Prompt: Convert all of the data below into a Markdown table with the columns No. and Text, giving each nonblank line its own numbered row and skipping empty lines. Leave the pictures out of the table.

Material shown:
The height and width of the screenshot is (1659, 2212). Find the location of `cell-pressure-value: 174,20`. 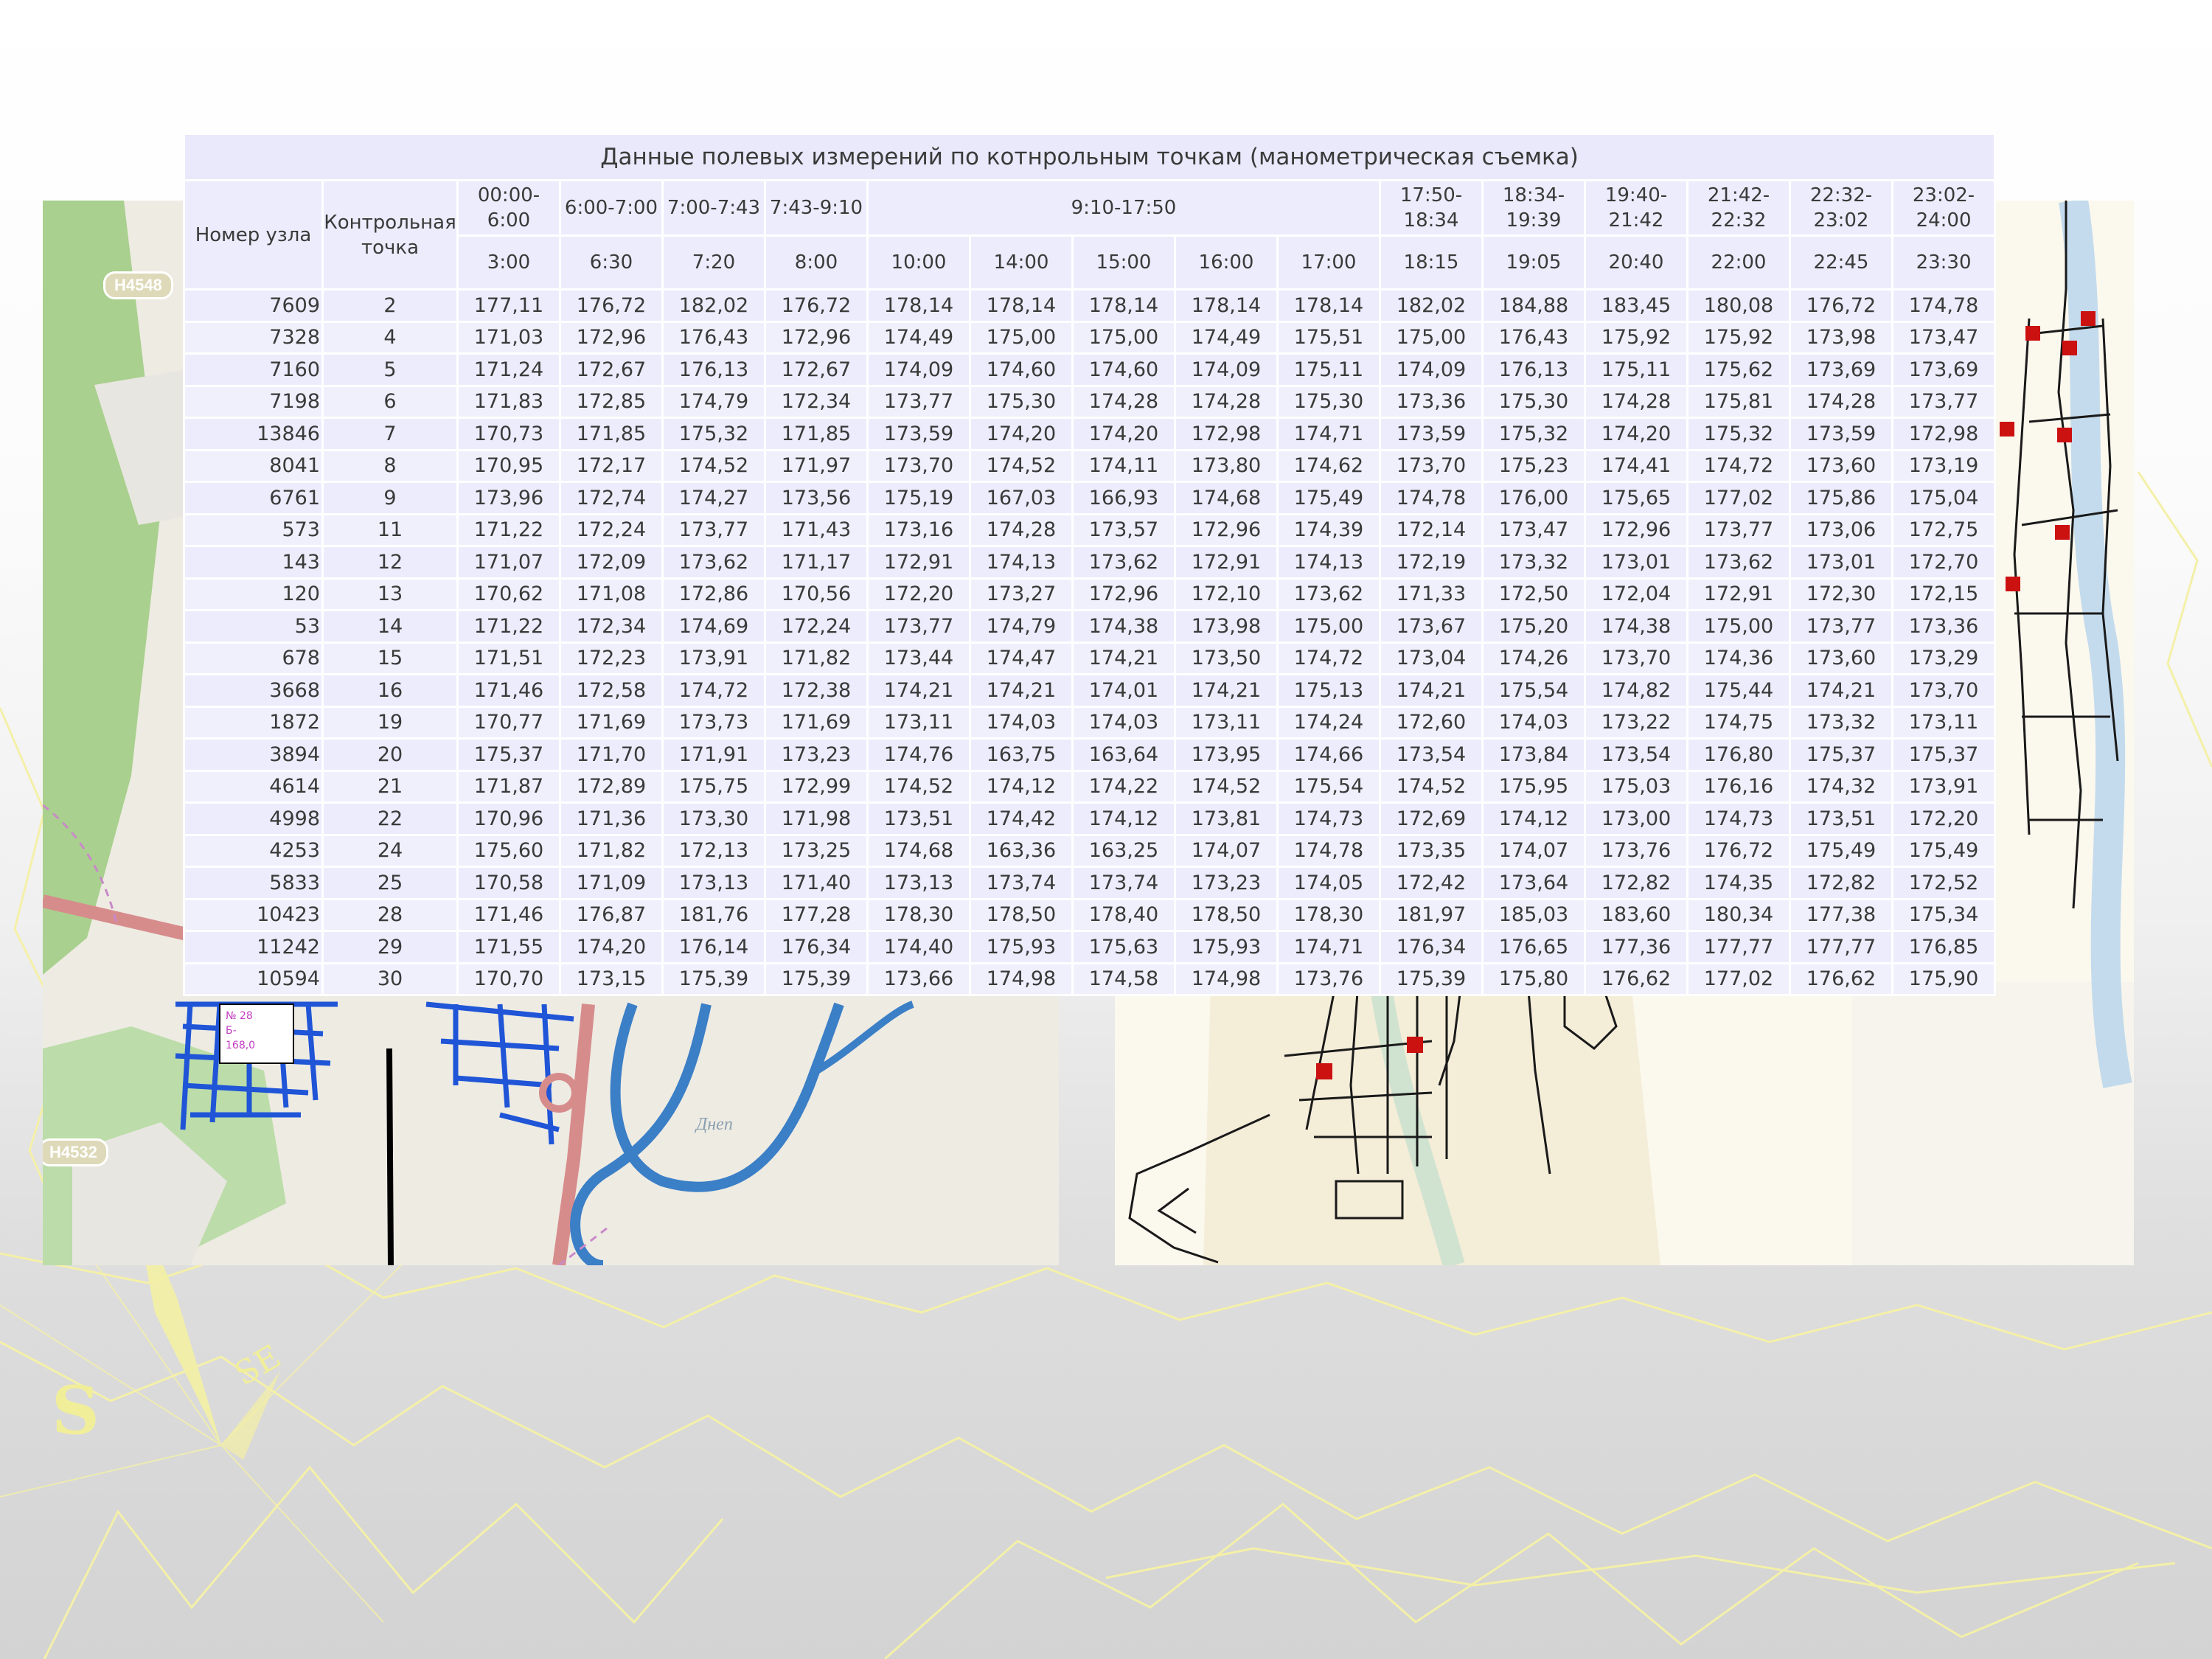

cell-pressure-value: 174,20 is located at coordinates (1021, 434).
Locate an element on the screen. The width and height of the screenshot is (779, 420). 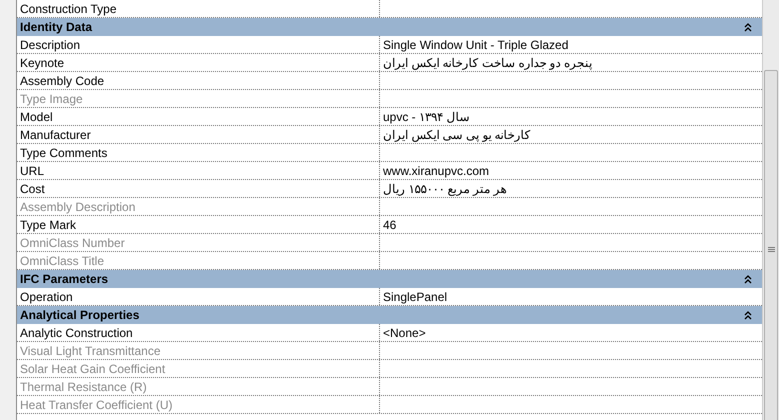
parameter-name: Type Mark is located at coordinates (198, 224).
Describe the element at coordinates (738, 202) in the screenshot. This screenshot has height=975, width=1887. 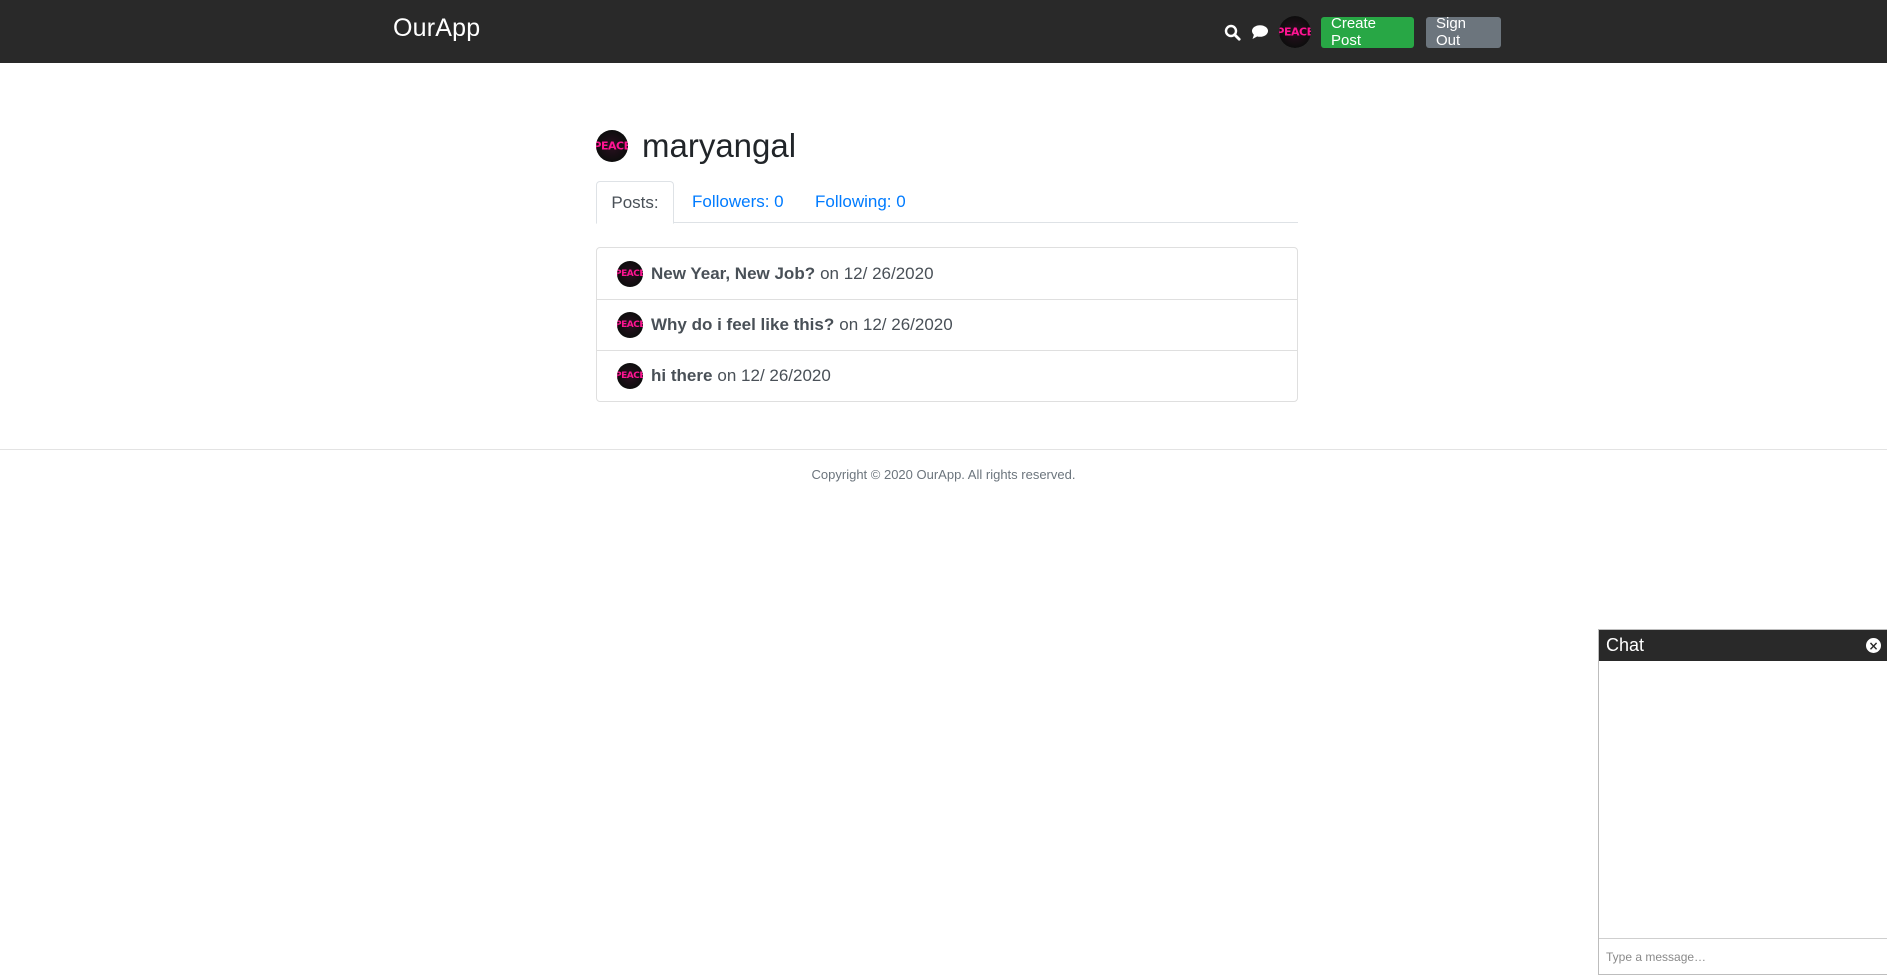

Written solution:
| No. | Text |
|---|---|
| 1 | The height and width of the screenshot is (1659, 2212). Find the location of `cell-pressure-value: 174,20`.  |
| 2 | cell-pressure-value: 174,20 is located at coordinates (1021, 434). |
| 3 | Locate an element on the screen. The width and height of the screenshot is (779, 420).  |
| 4 | parameter-name: Type Mark is located at coordinates (198, 224). |
| 5 | Describe the element at coordinates (738, 202) in the screenshot. This screenshot has height=975, width=1887.  |